I haven’t said much here about my team of crack assistants, all undergrad Music Technology and Business majors at UVM: Elizabeth Indorato, Brady Jalili, and Willow Phoenix. Elizabeth and Willow run the Facebook and Instagram sites, respectively (Reason #17 for geezers to keep young people around, though honestly they’re a bit young for Facebook) while Brady helps coordinate publicity with the various presenters for each concert.
They also assist with booking. To be brutally honest, the reason I didn’t mention them earlier in this context is that we only recently passed the crossover point where their help in this regard actually saves me time. It can at first take longer to explain how to do something than to do it oneself, all the more so because not only were they not very experienced with this—neither was I, so I was figuring out how to do it at the same time that I was figuring our how to ask for help.
But now we’ve progressed to this magic place where one of them will message me and tell me I’ve got a gig on this date, in this town, on this kind of piano. Sometimes I was involved along the way, but increasingly it just gets sprung on me. It’s an amazing experience for someone who has never had management.
Side note: as a typical performer/composer type, I’ve always seen promotion and advance work as a grind, and done it only begrudgingly (and minimally).
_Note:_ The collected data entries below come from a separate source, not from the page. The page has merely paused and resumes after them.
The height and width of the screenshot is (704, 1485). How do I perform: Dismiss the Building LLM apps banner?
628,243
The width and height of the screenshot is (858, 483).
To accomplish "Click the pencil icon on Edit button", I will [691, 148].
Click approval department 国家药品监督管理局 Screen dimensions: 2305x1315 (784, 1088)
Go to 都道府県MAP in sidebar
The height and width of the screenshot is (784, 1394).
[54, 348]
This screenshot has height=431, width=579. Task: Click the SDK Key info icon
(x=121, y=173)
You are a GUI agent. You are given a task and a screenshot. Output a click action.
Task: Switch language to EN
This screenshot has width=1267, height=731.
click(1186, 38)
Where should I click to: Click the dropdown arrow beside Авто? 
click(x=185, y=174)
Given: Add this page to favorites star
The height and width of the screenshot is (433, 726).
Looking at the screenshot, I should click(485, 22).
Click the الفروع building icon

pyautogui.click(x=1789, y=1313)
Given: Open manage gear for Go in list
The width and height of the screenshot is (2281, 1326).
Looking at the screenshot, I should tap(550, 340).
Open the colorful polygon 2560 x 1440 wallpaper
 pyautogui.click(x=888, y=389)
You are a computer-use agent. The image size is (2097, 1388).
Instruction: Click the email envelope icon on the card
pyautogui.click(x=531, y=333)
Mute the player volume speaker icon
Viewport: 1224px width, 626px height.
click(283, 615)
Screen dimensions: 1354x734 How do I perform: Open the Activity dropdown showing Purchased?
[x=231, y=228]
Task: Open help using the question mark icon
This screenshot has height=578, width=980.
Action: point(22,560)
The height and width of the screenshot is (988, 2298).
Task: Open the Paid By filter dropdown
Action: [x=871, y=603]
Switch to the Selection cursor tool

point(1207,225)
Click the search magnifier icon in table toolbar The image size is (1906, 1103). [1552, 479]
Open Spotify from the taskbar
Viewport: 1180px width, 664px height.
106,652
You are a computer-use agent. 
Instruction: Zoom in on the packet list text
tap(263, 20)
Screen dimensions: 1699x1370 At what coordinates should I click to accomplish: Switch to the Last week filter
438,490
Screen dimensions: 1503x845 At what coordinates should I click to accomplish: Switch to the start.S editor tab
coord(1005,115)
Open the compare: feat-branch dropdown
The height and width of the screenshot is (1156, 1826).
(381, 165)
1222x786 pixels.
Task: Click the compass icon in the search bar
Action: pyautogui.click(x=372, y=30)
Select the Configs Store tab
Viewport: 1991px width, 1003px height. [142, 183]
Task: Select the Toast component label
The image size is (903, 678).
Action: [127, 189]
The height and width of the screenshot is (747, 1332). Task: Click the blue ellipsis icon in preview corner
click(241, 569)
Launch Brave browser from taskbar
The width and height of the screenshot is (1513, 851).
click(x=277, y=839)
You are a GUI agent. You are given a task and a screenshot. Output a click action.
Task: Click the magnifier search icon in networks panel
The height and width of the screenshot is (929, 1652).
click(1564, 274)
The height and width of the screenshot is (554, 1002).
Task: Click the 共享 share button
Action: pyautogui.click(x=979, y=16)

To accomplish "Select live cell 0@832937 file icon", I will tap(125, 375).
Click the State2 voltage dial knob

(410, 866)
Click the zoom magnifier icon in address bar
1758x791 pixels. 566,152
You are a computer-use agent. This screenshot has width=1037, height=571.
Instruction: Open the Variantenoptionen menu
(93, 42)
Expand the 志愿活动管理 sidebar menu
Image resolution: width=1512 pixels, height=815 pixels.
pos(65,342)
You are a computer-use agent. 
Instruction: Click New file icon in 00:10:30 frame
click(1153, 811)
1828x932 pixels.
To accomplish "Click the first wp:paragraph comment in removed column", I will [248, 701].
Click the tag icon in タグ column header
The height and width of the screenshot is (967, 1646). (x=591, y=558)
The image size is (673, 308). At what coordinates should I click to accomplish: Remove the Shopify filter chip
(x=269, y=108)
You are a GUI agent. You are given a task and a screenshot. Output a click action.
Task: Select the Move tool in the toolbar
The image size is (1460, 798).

It is odd to me that my team of music business majors are actually glad for the experience!
Though of course I pay them. On this Labor Day, I feel compelled to opine that unpaid internships should not exist. They devalue not only the worker but the work, lowering the market value of the labor of others doing similar work for a living. And they make internships a privilege not affordable to students who need to earn, helping to perpetuate inequities.